In our fear nowadays about illegal drugs we can forget the addictive power of tobacco, but anyone who has tried to stop smoking knows how hard it can be. Here we see the spiritual treatment plan offered to one sufferer by the Optina Elder Ambrose, who is commemorated ths Saturday along with the other elders of that celebrated monastery.
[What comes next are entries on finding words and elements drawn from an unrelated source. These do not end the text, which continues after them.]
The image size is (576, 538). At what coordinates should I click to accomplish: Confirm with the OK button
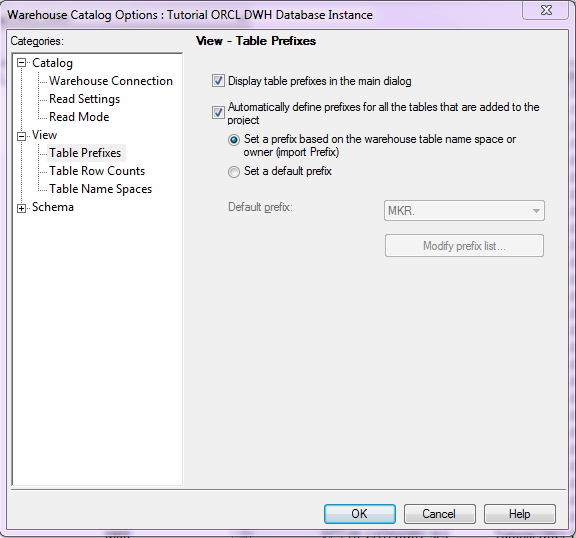[360, 514]

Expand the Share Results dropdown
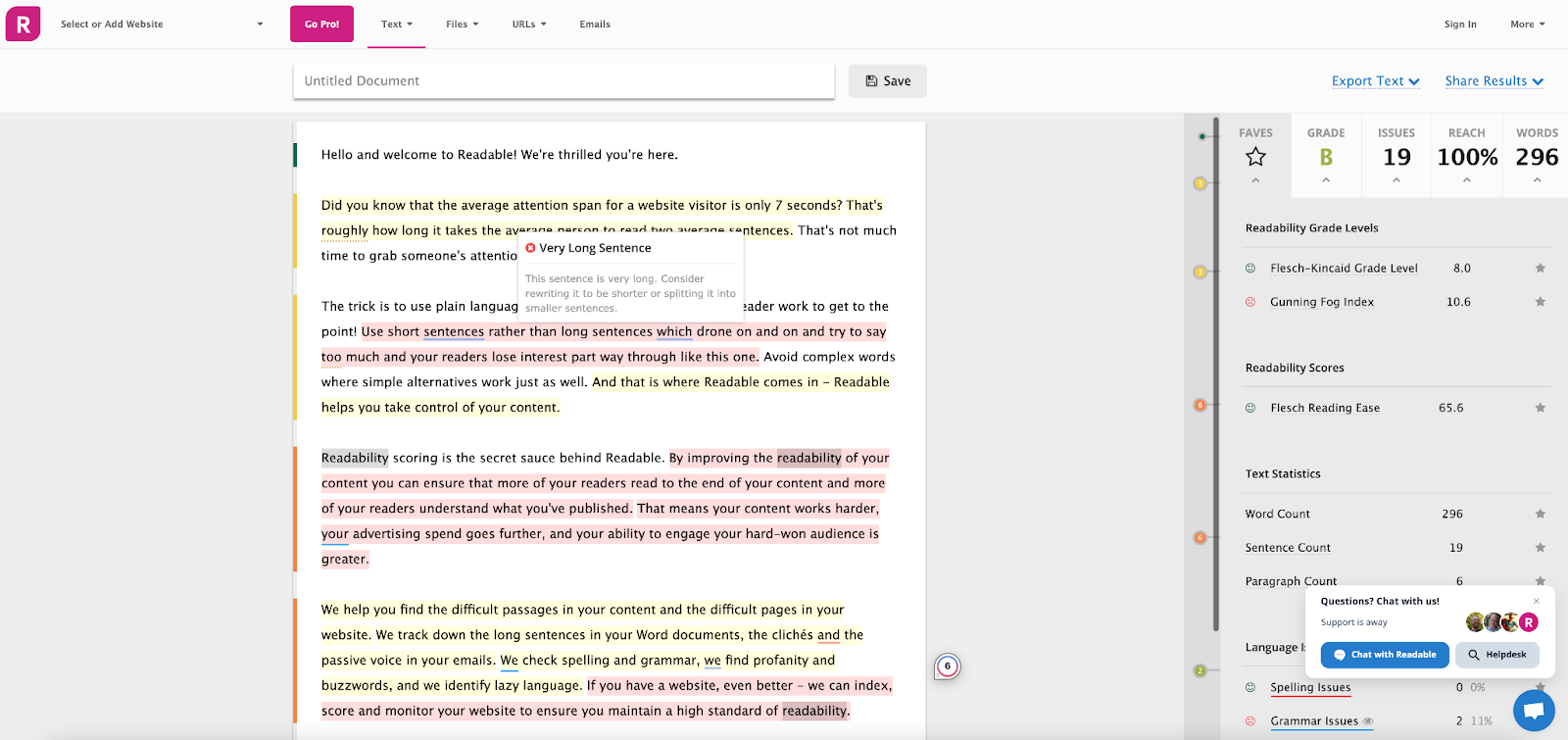(1494, 81)

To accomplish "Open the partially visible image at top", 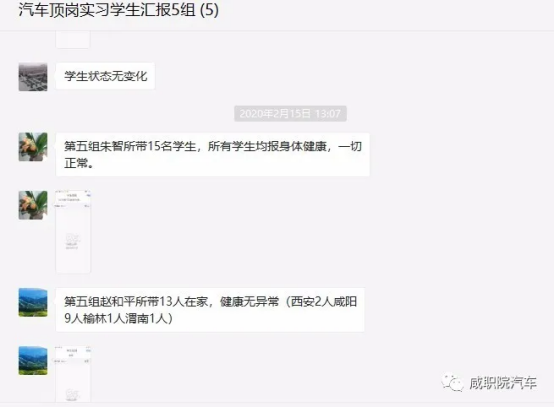I will (x=73, y=40).
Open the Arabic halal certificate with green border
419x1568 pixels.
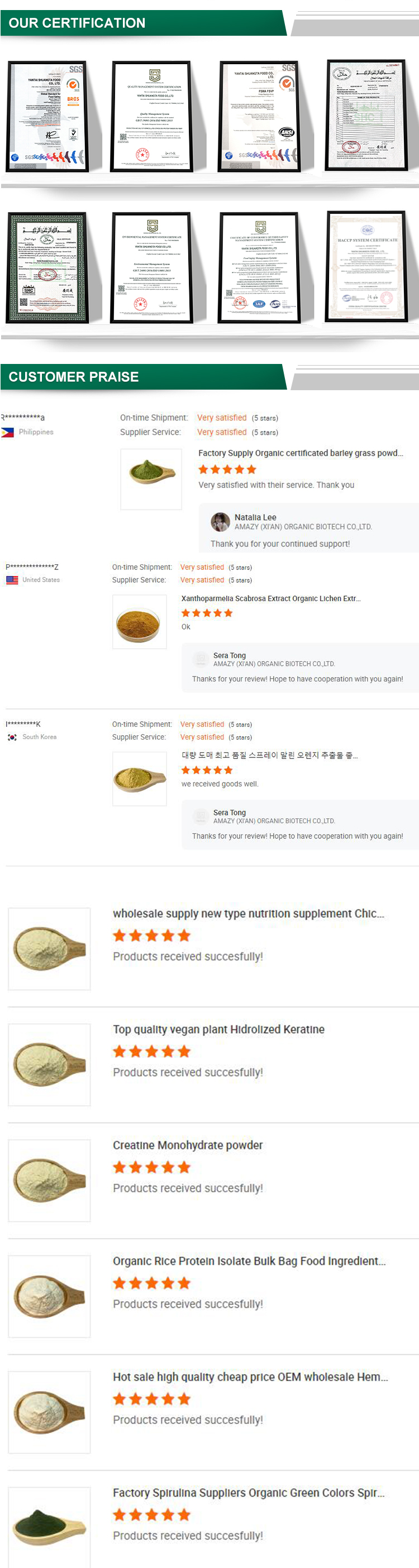[x=47, y=267]
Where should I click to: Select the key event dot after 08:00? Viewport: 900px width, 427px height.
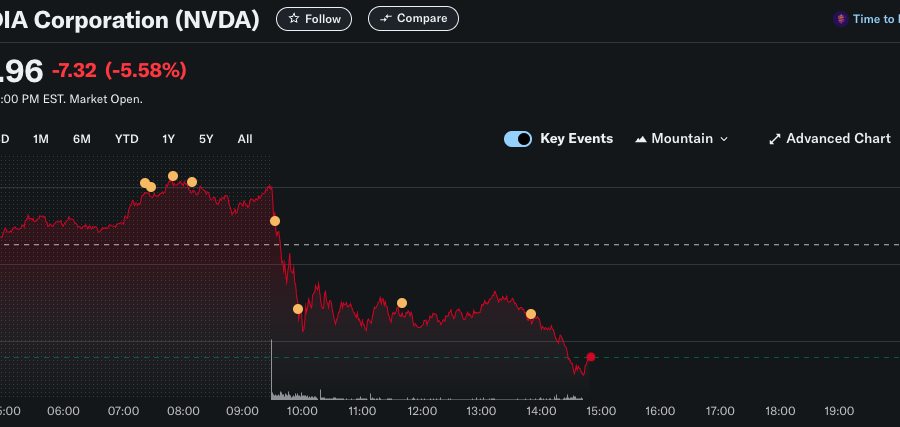[x=192, y=182]
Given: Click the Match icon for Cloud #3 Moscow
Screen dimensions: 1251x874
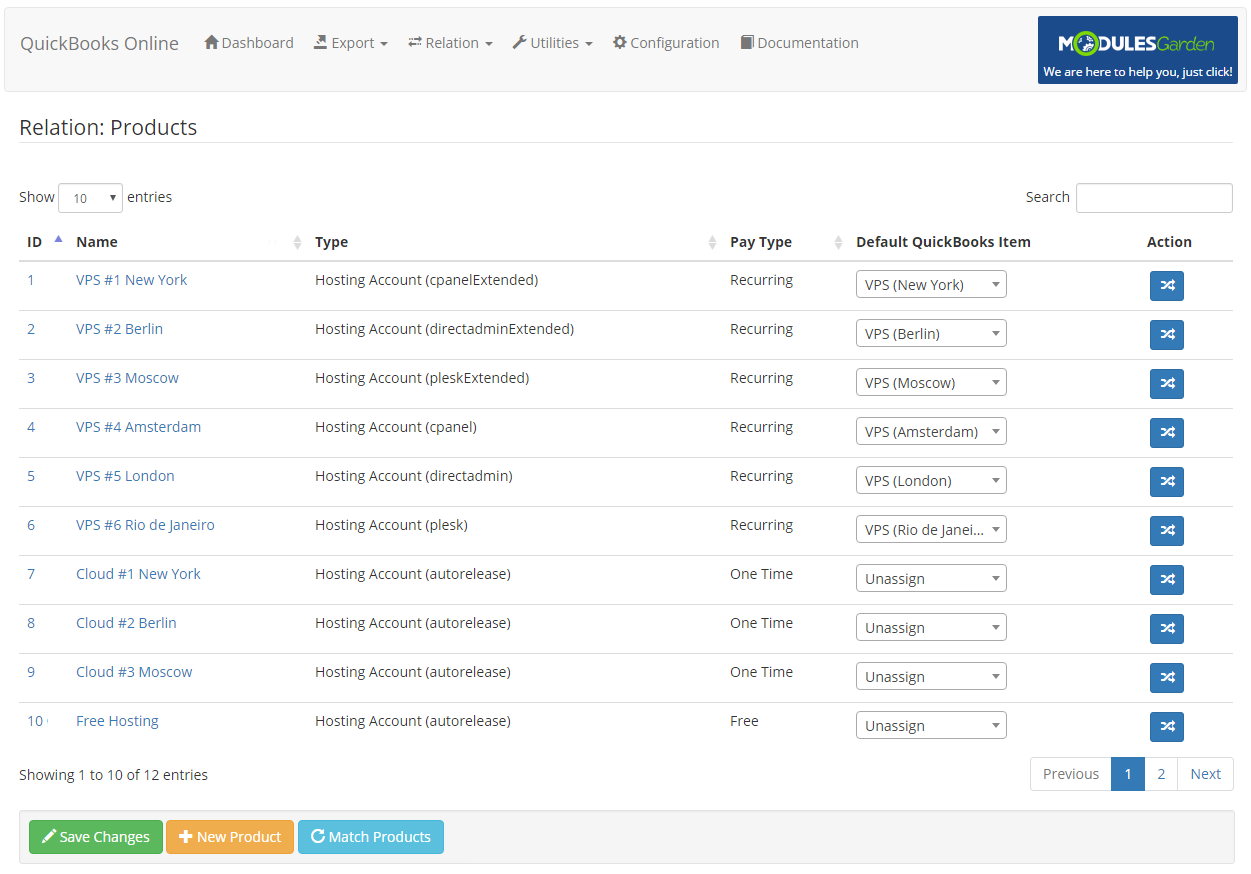Looking at the screenshot, I should [1166, 678].
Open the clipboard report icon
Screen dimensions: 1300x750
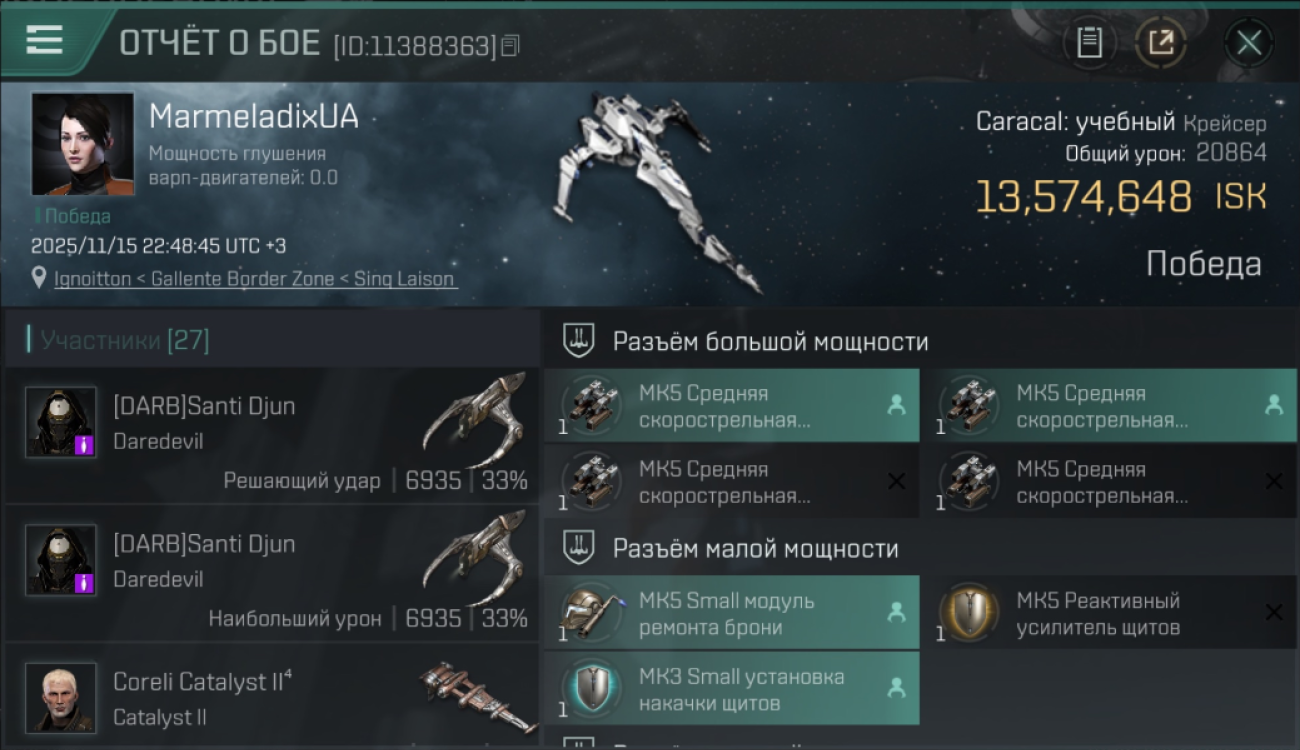point(1089,43)
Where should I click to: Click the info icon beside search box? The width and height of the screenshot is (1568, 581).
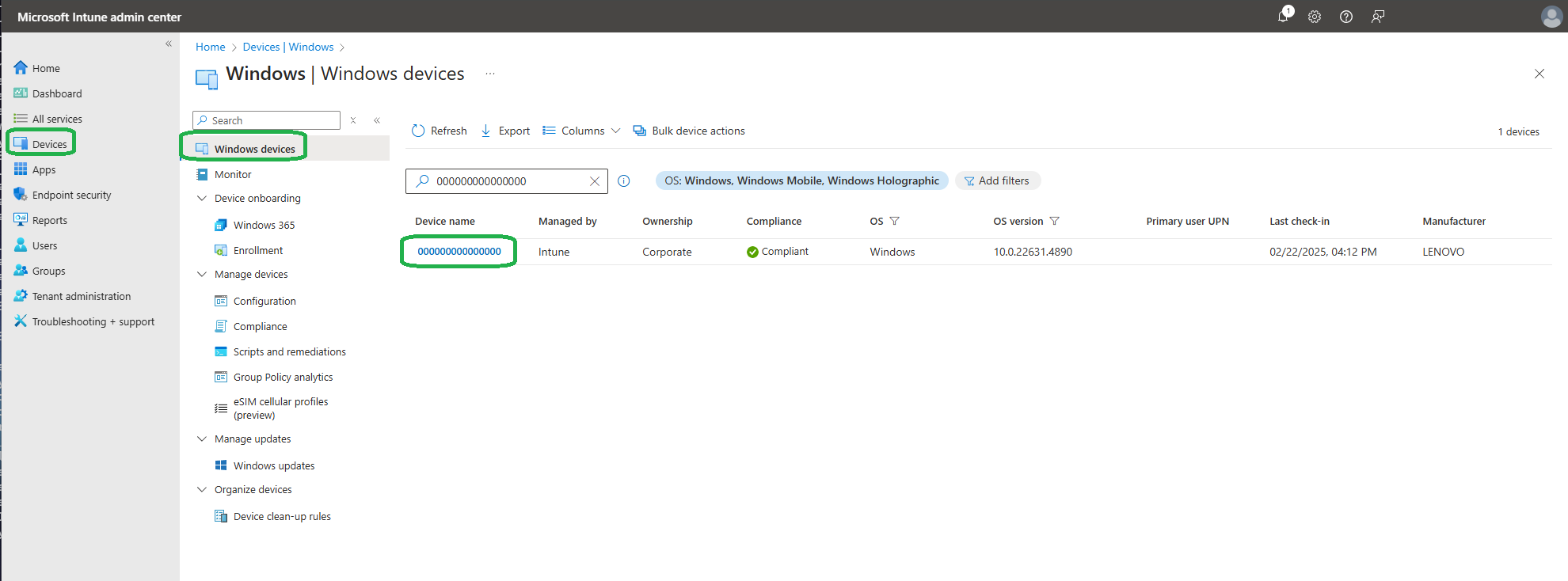coord(624,181)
The St. Petersburg resident Alexis Stepanovich Mayorov, excessively addicted to smoking tobacco, sensed the danger to his health from this. He wrote a letter to Elder Ambrose, asking for his advice on how he could be delivered from this passion. In answer to this request, the Elder sent Mayorov a letter on October 12, 1888, in which the following was written:
"You write that you cannot stop smoking tobacco. That which is impossible for man is possible with the help of God. Only stand firm in your decision to quit, realizing the danger from it for soul and body, since tobacco debilitates the soul, increases and strengthens the passions, darkens the mind, and destroys bodily health by a slow death. Irritability and melancholy are the result of the infirmity of soul that comes from tobacco smoking.
"I advise you to make use of spiritual treatment against this passion: confess in detail all the sins of your whole life from the age of seven, receive the Holy Mysteries, and read the Gospel daily while standing, one chapter or more. And when depression attacks, then read it again, until the depression passes. If it attacks again - read the Gospel again. Or, in place of this, when alone make thirty-three full prostrations in memory of the earthly life of the Savior and in honor of the Holy Trinity."
When he received this letter, Alexis Stepanovich read it through and then began to smoke a cigarette, but he suddenly felt a strong pain in his head together with an aversion to tobacco smoke, and that night he did not smoke. The next day, by habit, he attempted four times to smoke a cigarette, but he could not inhale the smoke due to the severe pain in his head. Thus he quit smoking easily, while in the previous two years when he had tried to force himself to cease smoking, he could not. And though it had made him ill, he had smoked seventy-five cigarettes a day all the same.